Data listing:

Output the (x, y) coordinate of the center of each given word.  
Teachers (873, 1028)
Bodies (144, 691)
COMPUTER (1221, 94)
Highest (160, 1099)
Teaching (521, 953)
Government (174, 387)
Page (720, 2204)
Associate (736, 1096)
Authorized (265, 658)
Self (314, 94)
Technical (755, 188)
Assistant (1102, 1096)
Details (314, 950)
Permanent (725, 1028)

### Exercise requirements
Rewrite the records above with "center" changed to "midpoint", leaving everything else the same.

### Result for this task
Output the (x, y) coordinate of the midpoint of each given word.  
Teachers (873, 1028)
Bodies (144, 691)
COMPUTER (1221, 94)
Highest (160, 1099)
Teaching (521, 953)
Government (174, 387)
Page (720, 2204)
Associate (736, 1096)
Authorized (265, 658)
Self (314, 94)
Technical (755, 188)
Assistant (1102, 1096)
Details (314, 950)
Permanent (725, 1028)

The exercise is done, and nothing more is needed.